By Larissa Albano

03 December 2014 - 10:42

'You can create your own multiple-answer questions along with a picture and share them on Facebook and/or Twitter.' Image courtesy of the author
'You can create your own multiple-answer questions along with a picture and share them on Facebook and/or Twitter.' ©

Larissa Albano

Larissa Albano, who won the latest Teaching English blog award for her post Teaching for Exams? Have fun! -- Gift bags, provides some ideas for making English exam classes a bit more fun.

All work and no play makes Jack a dull boy. When I first heard the expression -- used by an English friend of mine some time ago -- I didn't understand what he meant exactly, so I looked it up on the internet. I discovered that the saying applied to me: I was working hard without taking time off. I was becoming boring and bored. Not only that, but I realised the same was happening to my learners! They were so focused on studying English for the exam that they weren't enjoying using the language to communicate with each other.

Can students achieve high grades without feeling bored in exam classes? I would argue yes -- absolutely. In fact, although exam classes are different from general English classes, there's no reason why they should be boring. Of course, students are under more pressure and need to work hard in an exam class. They need to do lots of reading and writing practice and it can get a bit repetitive at times.

But training learners in the four linguistic skills assessed in exams -- speaking, listening, writing and reading -- and developing their knowledge of vocabulary and grammar structures needn't always be serious and repetitive. Indeed, providing a fun and relaxing environment is essential for motivating learners. One way to achieve this is by introducing a few games into the mix and encouraging learners to make use of digital tools outside of class time.

In class -- make it a language game

Games provide access to another world, one that is typically safe from the consequences of the 'real' world. They can create a sense of fun and enjoyment, removing some of the stresses and pressures that are often associated with formal education. They also reduce the fear of making mistakes.

THE GAME: This board consists of a track with consecutively numbered spaces. Each player's piece is moved according to throws of a dice. Some spaces are marked with a bridge which lets the player move to some other specified position. There are also a few penalty spaces which force players to move backwards or lose one or more turns, or even go back to start.

WHAT YOU CAN DO: You can fill each space with a question which is typically asked during the speaking test. In a larger class, it's probably best for learners to play in small groups of four or five. You could get students to brainstorm questions in small groups before the game for other groups to use.

  • Game two: Treasure hunt -- revision

THE GAME: It is one of many different types of games which can have one or more players who try to find hidden articles, locations or places by using a series of clues.
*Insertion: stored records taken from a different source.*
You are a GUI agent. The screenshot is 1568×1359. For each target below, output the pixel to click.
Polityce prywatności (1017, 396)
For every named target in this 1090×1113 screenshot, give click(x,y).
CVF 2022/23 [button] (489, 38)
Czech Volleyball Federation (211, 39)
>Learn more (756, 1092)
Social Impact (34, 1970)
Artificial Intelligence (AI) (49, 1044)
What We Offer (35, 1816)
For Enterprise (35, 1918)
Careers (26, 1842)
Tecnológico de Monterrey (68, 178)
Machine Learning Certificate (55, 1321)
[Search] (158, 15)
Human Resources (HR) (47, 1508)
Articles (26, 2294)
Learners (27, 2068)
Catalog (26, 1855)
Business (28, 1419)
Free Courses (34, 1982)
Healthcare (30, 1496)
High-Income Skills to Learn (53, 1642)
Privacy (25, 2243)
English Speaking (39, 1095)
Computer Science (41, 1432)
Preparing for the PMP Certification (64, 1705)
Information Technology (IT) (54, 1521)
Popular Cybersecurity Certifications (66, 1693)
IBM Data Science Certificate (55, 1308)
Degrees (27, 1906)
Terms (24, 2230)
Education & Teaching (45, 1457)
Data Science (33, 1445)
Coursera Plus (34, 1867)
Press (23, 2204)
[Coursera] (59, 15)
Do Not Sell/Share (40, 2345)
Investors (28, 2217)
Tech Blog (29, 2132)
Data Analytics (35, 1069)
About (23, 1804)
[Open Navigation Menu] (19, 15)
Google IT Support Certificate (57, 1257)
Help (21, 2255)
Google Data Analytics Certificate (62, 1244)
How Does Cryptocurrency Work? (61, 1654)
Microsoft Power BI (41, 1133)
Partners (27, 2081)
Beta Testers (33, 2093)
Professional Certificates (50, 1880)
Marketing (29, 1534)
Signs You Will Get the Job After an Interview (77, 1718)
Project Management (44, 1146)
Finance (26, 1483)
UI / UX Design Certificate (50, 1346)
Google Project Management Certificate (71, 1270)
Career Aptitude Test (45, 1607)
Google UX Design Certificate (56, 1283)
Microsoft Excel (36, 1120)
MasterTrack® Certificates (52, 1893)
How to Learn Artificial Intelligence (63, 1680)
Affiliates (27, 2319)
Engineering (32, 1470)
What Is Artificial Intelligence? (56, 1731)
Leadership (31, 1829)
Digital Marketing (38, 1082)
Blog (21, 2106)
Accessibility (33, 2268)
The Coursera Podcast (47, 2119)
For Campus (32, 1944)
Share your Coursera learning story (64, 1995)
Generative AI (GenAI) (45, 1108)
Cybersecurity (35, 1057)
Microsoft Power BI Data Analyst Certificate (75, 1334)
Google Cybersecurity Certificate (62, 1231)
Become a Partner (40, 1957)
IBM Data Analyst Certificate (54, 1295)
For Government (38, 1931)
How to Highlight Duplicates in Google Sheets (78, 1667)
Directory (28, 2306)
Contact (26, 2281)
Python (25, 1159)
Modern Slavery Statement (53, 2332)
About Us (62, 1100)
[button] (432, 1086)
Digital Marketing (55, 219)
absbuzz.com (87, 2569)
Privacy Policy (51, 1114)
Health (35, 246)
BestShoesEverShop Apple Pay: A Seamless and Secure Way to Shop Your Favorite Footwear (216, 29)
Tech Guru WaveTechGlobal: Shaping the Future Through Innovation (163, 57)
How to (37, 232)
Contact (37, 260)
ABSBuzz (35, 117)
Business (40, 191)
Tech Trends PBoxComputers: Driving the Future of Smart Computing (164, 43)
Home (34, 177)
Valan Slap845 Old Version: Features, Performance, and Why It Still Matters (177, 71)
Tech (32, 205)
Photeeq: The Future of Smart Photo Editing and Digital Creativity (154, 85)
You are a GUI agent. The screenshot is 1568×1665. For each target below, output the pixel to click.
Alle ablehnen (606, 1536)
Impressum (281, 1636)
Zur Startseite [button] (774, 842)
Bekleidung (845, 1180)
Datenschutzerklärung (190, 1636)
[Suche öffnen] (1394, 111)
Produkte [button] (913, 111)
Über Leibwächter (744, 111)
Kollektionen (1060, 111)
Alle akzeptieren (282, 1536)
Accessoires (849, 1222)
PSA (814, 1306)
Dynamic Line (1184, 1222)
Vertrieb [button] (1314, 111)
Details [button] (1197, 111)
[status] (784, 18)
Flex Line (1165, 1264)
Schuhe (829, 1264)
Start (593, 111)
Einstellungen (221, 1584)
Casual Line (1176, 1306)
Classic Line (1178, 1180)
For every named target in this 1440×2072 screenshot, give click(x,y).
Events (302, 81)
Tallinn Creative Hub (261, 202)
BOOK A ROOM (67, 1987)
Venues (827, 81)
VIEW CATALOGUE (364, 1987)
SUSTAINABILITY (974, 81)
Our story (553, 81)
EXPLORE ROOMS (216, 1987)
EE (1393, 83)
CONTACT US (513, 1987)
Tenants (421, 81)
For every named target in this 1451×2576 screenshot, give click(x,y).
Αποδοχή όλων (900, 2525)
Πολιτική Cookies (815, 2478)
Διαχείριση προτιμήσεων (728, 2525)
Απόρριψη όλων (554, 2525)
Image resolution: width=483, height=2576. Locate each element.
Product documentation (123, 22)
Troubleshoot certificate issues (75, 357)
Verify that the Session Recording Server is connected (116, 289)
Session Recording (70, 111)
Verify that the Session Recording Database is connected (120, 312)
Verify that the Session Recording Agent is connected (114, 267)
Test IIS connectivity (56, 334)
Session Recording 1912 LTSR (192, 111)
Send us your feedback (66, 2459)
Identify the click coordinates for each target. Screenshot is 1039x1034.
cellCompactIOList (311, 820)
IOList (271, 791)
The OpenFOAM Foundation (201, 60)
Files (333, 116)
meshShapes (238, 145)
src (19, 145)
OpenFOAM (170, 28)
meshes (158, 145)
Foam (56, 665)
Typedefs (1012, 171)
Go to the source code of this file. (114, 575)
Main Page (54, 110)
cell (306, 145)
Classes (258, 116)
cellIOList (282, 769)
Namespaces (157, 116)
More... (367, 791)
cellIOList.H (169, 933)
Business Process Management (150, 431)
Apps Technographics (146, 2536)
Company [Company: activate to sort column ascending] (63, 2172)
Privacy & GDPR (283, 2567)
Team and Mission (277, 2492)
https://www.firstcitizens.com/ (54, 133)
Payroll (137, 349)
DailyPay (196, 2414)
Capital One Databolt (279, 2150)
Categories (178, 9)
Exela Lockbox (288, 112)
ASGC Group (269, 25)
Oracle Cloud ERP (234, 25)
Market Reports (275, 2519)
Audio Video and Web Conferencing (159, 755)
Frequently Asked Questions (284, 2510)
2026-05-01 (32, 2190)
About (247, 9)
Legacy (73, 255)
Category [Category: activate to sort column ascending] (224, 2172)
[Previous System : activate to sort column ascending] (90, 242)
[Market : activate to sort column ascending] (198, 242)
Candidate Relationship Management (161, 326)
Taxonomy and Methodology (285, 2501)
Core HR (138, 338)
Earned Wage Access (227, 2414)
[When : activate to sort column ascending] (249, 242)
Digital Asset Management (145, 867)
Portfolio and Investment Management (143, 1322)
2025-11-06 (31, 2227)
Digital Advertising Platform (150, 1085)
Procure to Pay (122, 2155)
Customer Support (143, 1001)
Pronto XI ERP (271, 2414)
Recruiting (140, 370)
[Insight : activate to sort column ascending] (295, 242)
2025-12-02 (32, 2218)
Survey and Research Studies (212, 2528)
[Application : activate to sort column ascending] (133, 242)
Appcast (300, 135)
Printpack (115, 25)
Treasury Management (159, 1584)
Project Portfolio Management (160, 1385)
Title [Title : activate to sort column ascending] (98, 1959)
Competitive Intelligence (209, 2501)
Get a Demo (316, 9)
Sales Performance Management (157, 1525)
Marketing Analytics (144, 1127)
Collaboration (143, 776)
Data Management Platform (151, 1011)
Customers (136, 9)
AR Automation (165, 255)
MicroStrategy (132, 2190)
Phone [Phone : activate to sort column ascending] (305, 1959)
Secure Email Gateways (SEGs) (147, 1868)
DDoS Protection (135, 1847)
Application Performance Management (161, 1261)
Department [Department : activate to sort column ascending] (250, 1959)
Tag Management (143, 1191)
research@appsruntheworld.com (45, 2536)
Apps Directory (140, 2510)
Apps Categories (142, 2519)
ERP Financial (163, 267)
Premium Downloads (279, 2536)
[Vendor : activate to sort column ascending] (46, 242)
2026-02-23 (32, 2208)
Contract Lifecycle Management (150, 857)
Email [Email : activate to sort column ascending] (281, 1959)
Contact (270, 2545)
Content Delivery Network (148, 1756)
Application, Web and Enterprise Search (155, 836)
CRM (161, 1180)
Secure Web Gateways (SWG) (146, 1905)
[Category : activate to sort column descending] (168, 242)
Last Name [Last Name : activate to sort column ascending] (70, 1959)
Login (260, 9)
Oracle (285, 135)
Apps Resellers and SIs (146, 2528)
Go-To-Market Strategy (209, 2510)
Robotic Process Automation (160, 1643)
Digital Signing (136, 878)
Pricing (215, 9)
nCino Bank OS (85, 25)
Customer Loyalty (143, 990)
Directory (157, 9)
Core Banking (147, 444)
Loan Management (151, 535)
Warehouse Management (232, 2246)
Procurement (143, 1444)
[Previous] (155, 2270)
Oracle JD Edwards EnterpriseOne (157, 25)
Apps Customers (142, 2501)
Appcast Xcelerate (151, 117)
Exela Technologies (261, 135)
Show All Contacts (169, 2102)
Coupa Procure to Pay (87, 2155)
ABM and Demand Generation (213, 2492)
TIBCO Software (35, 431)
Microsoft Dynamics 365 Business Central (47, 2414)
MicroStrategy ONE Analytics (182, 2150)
Treasure hunts can be done indoor or outdoors.

WHAT YOU CAN DO: This is a fantastic revision game for vocabulary and grammar structures and a great way to round off a study unit or course. You can divide the clue cards in two parts: on the top, you can write a question about phrasal verbs, verb patterns, etc. On the bottom, you write hints for the location of the next question. The other side of the card is revealed only if the students answer the question!

  • Game three -- Chain reaction

THE GAME: I adapted this game from a TV game show. Teams are given the first word of a chain and the first letter of the following word. Teams need to complete the chain.

WHAT YOU CAN DO: This game is a great way to practice collocations -- words that often go together. To make it more fun you can tell students that the first word is connected to a song so that they can guess its title at the end of the chain and get an extra point! For example: READ - BOOK - FLIGHT - NUMBER

At home -- make it social

From teenagers to adults, everyone uses social networks nowadays. Why don’t we use these online social structures to improve learners’ skills?

Bitstrips is a Facebook application that allows you to create your own avatar as a cartoon character. You can add your character into pre-set Bitstrips scenes. You can then share these scenes on Facebook or make greeting cards with them. If your friends are on Bitstrips with their own avatars, you can add them into your own comic strips.

You can create your own comic strips by adding speech bubbles. I found Bitstrips extremely useful for teaching learners comparative and superlatives, and the unreal past to express wishes and regrets. You could also ask your students to create their own Bitstrips using a particular grammar structure or specified lexical items and share with other students for feedback on use and accuracy.

Why not create your own multiple-answer questions such as the ones they may see in the exam in the form of a picture or cartoon. If you share them on Facebook and/or Twitter, your students can reply to them and, after a while (in the evening or the following day), you can post the correct answer.

In a nutshell...

Teaching and learning for exams needn't be boring. If you vary the activities and teach through games and social networks, your students will feel relaxed and be more motivated to learn a foreign language. They will forget they are learning English just to take an exam! Don’t be dull, make it fun!